> Job 1: Reproduce the rows verbatim, starting at the line that contains "Given: Click the input" and ending at the line that contains "tap(93, 93)", with both of those lines included.
* start Source text *
This was precisely what I refused to do, as an ignorant, young jerk. People much smarter than I had worked long and hard to create various systems that effectively deal with the fact humans are prone to making mistakes, but their systems involved rules, and I didn’t like rules. I would find a better way, an “alternative lifestyle.” Rules didn’t seem to be the same as freedom, and I wanted to be free, unaware (to a ridiculous degree) that one thing I’d never be free from was making mistakes. Then, when my mistakes became apparent, I, in the spirit of a true do-it-yourselfer, set out to reinvent the wheel. Because I was very lucky, my mistakes didn’t kill me, and I eventually arrived at a solution that looked very much like a wheel.
Now I sit back and wonder, “What in God’s name was I thinking?” I wasted decades reinventing a wheel that teachers were trying to give me for free. What made me such a stupid rebel? What a mistake!
I suppose I could play the blame-game, and say someone else made a mistake that led to mine. America is a nation founded upon rebellion, and Americans are such rebels that even the motto on their money states you can’t trust humans. It was therefore my homeland that put rebellion in my blood.
Or I could blame women, (especially schoolmarms), because it was only when women got the vote that drinking beer became unconstitutional. Prohibition didn’t merely engender a disrespect for the law, but even for the Constitution our forefathers died for, yet, as a young boy, I could hear old-timers laugh about how they brewed beer in the basement, blithely unaware they were encouraging disrespect for the Constitution.
Or they laughed about how they drove 1000 miles in ten hours, though the speed limit signs said sixty-five.
On the fourth of July everyone set off fireworks in my Massachusetts neighborhood, though fireworks were illegal. Does that not celebrate independence from the Law? Is it not in the very nature of Americans to disobey elders, whether they be King George or one’s schoolmarm? It isn’t my fault! I am not to blame for the fact I wasted decades reinventing the wheel!
The blame-game may be fun, but it cannot pull you out of quicksand. At some point it simply doesn’t matter how you wound up to your neck. Getting out of the mess becomes the focus. However, providing you survive, it is a healthy intellectual exercise to look back and ponder the mistakes that got you into quicksand. Even if it doesn’t get you out of the ooze, it might help you to avoid jumping back in. It is in this spirit that I would like to cause trouble, by pointing the blame-game finger at the schoolmarms.
I think I can say, with a high degree of probability, that it is a mistake for schoolmarms to put boys (such as I once was) in rows of desks, and expect the boys to sit still. Boys squirm. Boys kick. Boys dream out the window, dip pigtails in inkwells, shoot spitballs, and fail to memorize six words of Shakespeare even while writing twenty lines of rhyming doggerel mocking schoolmarms, (with hilarious cartoon illustrations.) You are just begging for disaster if you fail to recognize boys will be boys. You will turn a boy who might have been law-abiding into a law-breaker. Boys, by their very nature, need to run wild, and if you squelch this impulse you will have hell to pay.
* end Source text *
* start Extracted entries *
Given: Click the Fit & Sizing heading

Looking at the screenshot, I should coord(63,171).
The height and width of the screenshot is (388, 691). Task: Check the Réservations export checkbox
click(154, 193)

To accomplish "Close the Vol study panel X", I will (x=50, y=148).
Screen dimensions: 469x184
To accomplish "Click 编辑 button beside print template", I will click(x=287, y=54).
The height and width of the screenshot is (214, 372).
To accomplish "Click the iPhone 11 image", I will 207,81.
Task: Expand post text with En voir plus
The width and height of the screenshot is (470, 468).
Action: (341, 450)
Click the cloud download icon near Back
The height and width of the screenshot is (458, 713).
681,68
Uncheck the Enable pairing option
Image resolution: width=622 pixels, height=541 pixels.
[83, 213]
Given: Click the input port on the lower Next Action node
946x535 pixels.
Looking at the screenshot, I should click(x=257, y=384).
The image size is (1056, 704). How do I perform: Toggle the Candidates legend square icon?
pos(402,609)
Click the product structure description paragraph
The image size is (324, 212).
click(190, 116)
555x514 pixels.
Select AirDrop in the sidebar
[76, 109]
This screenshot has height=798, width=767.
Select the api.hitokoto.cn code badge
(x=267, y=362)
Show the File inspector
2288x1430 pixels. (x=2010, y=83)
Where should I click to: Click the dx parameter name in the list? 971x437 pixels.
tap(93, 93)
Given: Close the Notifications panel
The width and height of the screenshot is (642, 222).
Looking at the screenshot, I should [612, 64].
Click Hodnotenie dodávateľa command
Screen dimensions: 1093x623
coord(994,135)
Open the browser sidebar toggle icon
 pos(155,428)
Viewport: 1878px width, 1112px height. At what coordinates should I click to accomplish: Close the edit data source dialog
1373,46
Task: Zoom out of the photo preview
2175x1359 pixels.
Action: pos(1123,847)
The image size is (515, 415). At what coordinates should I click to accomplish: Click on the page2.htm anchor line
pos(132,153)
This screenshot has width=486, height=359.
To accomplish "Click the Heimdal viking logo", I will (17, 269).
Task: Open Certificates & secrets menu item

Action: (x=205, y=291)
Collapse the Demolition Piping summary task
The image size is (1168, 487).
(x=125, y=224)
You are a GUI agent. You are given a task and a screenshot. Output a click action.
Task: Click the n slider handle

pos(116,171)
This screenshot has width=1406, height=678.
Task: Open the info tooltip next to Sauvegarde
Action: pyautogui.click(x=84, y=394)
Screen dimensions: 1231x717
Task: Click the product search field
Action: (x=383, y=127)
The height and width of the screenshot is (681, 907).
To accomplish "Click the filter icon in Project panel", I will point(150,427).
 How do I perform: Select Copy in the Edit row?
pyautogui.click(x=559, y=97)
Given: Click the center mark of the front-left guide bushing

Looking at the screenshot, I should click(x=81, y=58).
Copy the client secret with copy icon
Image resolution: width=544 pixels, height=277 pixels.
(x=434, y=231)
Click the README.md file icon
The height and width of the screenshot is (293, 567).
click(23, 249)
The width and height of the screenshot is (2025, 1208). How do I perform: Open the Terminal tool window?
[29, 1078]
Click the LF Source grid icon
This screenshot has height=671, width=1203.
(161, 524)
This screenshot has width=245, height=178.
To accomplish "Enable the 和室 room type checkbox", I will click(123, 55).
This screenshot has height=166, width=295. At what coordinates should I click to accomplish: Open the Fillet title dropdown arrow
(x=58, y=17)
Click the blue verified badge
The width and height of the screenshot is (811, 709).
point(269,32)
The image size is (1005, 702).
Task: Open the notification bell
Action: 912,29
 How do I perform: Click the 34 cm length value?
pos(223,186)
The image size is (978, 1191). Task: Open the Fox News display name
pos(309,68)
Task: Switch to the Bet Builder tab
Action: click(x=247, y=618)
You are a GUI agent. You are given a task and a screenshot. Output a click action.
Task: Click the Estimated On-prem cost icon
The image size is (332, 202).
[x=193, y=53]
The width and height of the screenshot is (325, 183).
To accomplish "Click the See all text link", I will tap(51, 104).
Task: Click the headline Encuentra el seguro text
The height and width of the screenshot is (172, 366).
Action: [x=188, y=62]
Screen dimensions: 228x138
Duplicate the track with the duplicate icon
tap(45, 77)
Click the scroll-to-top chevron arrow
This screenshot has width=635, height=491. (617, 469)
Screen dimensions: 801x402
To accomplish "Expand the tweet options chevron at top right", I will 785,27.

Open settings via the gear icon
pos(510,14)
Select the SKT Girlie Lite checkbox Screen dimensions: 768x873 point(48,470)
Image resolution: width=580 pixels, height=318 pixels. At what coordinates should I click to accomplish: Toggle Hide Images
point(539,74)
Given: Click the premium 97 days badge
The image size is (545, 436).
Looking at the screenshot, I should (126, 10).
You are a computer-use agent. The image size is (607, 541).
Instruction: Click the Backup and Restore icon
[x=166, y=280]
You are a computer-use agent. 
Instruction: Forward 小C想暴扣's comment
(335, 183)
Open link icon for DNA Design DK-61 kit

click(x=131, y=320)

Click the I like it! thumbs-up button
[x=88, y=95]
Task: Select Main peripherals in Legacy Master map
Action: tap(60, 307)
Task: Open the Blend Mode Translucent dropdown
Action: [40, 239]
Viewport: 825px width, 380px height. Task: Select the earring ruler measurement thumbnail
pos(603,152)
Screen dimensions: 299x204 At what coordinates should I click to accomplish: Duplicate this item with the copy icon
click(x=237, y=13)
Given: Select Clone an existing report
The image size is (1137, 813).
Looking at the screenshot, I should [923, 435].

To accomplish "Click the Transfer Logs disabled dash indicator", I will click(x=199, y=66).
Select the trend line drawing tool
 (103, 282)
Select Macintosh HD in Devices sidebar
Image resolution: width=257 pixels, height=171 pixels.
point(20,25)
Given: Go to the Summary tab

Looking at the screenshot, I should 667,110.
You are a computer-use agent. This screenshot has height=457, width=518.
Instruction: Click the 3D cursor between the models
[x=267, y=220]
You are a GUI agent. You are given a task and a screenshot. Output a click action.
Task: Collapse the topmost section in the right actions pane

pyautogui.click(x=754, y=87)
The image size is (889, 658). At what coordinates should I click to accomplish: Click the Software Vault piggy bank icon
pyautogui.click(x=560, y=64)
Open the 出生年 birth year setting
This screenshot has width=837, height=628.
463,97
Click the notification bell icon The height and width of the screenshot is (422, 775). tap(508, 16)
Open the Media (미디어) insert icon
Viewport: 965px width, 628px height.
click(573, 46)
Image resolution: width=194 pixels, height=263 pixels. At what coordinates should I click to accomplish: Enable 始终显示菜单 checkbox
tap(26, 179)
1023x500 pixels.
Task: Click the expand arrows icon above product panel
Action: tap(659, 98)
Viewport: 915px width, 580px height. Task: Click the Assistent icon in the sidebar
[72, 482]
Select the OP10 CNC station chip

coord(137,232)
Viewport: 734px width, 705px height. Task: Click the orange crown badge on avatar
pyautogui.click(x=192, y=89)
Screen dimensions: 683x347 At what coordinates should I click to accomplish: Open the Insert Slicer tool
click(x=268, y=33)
* end Extracted entries *
> Job 2: In the essay on rebellion and rules, what speed limit did the signs show while the old-timers drove 1000 miles in ten hours?

> Task response 1:
Given: Click the input port on the lower Next Action node
946x535 pixels.
Looking at the screenshot, I should click(x=257, y=384).
The image size is (1056, 704). How do I perform: Toggle the Candidates legend square icon?
pos(402,609)
Click the product structure description paragraph
The image size is (324, 212).
click(190, 116)
555x514 pixels.
Select AirDrop in the sidebar
[76, 109]
This screenshot has height=798, width=767.
Select the api.hitokoto.cn code badge
(x=267, y=362)
Show the File inspector
2288x1430 pixels. (x=2010, y=83)
Where should I click to: Click the dx parameter name in the list? 971x437 pixels.
tap(93, 93)

> Task response 2: Sixty-five.